Third degree burns, like the ones paramedics reported finding on Rainey, would normally require surgical treatment.

Zakrison expected Rainey's autopsy report to be included in the initial records request. But like the reporters and family members before them, the researchers were denied access to his records while the state kept its investigation open:

"So the fact that we couldn't get access to Darren Rainey's file, that simply means to me that our data is only the tip of the iceberg.

We have no idea how many other Darren Raineys exist because his story, against all odds, leaked out to the media."

On her role as a surgeon who treats incarcerated individuals who come to Jackson:

"We see them, we see them in our clinics, they come in. When they require the surgery that they need, they come in as trauma patients, also.

But they'll come in when it's decided that it's time for them to come in. So we might not be seeing everyone who needs the care that we provide.

These inmates, if something is happening to them—like there's systematic abuse or torture or violence happening within that prison system—it's not like they can call 911."

What she wants to see happen next:

"We definitely need a nationwide, accurate and quality-based registry of all inmates in terms of tracking their medical and surgical conditions. And we need to know if those conditions are being treated in a timely fashion the way they would be for any civilian on the outside world.

This is a human rights issue first and foremost.

And also we need to have some sort of independent, external board that can review the medical records of inmates to ensure that they are getting access to care in a timely fashion, and people with external eyes, I think, as watchdogs sort of looking from the outside in to ensure that human rights are not being violated."

You can find the research paper, "Postmortem Incidence of Acute Surgical- and Trauma-Associated Pathologic Conditions in Prison Inmates in Miami Dade County, Florida," at the JAMA Surgery website.

Health News Florida reached out to county, state and federal prison officials for comment.
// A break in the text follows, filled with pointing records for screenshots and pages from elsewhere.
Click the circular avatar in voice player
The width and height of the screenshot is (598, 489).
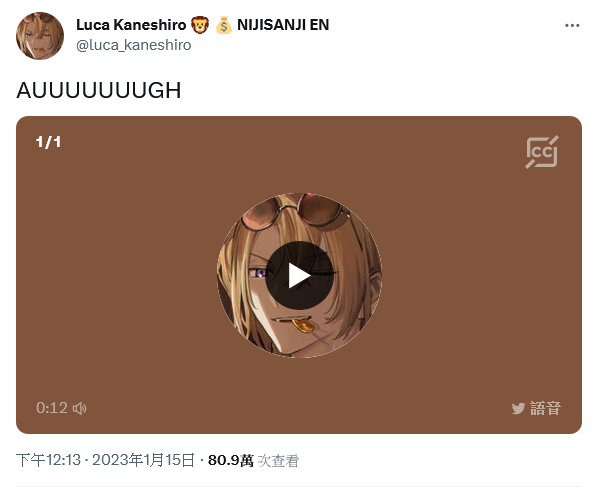[299, 275]
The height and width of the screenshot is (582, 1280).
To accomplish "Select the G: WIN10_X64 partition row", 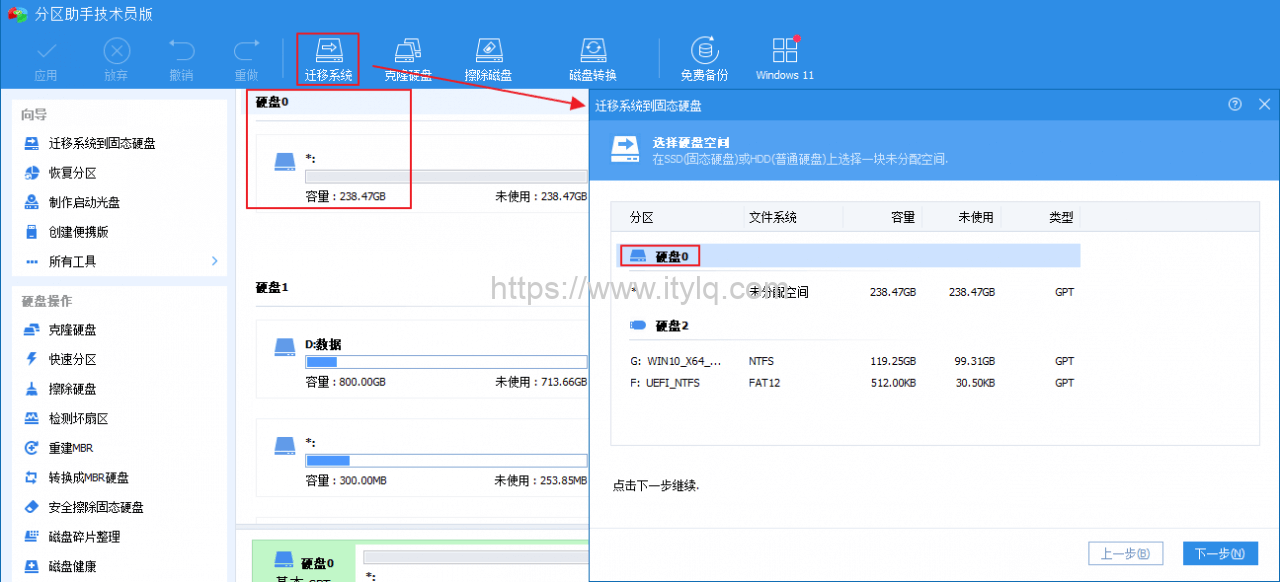I will [700, 361].
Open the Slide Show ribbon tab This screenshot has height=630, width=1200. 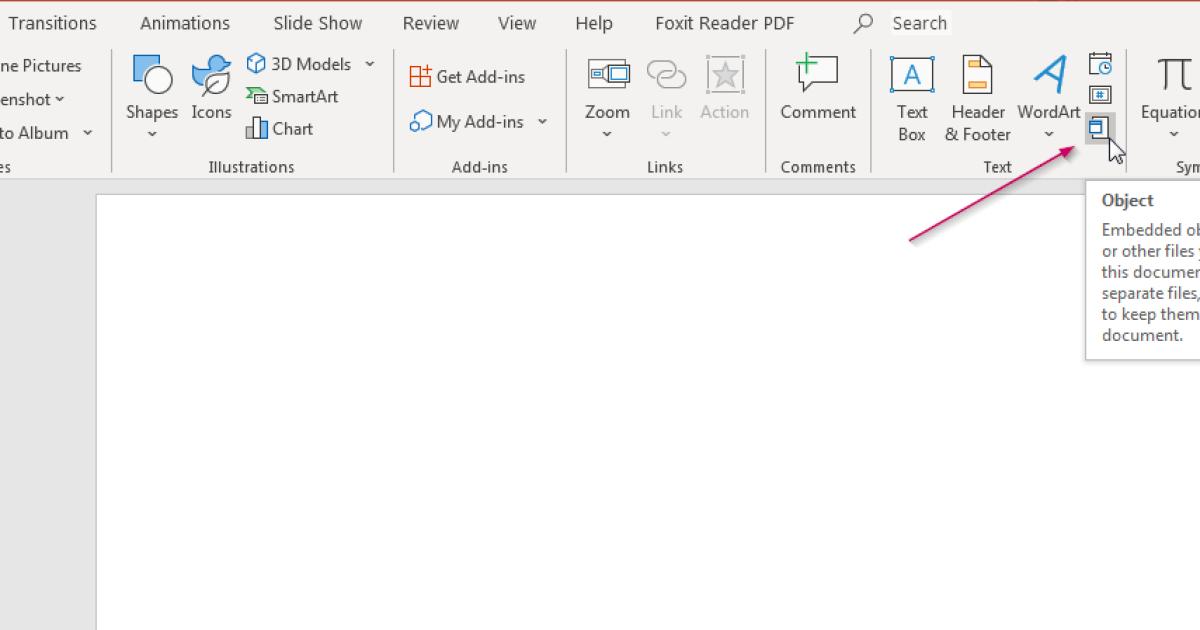click(317, 22)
Only state representatives responded. Here is the full text of that response:

The Department contracts with Centurion of Florida for comprehensive health services for inmates. All Florida inmates are provided treatment for medically necessary care – routine visits, dental, treatment of infectious diseases, emergency care, cancer treatment, etc.
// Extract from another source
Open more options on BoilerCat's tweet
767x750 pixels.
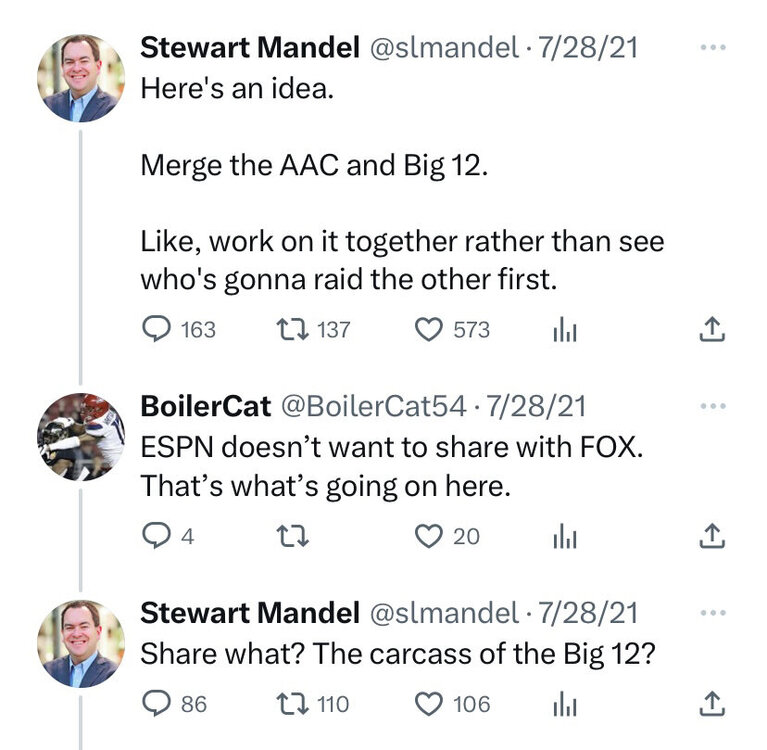(x=709, y=406)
When a patient’s care needs exceed what can be provided by institutional primary care clinicians, a referral is made to a specialty care provider for further assessment. If the specialty care provider makes a recommendation, it is routed through a review process, which uses evidenced-based clinical criteria to assess the medical necessity and appropriateness of the recommended healthcare procedure/intervention.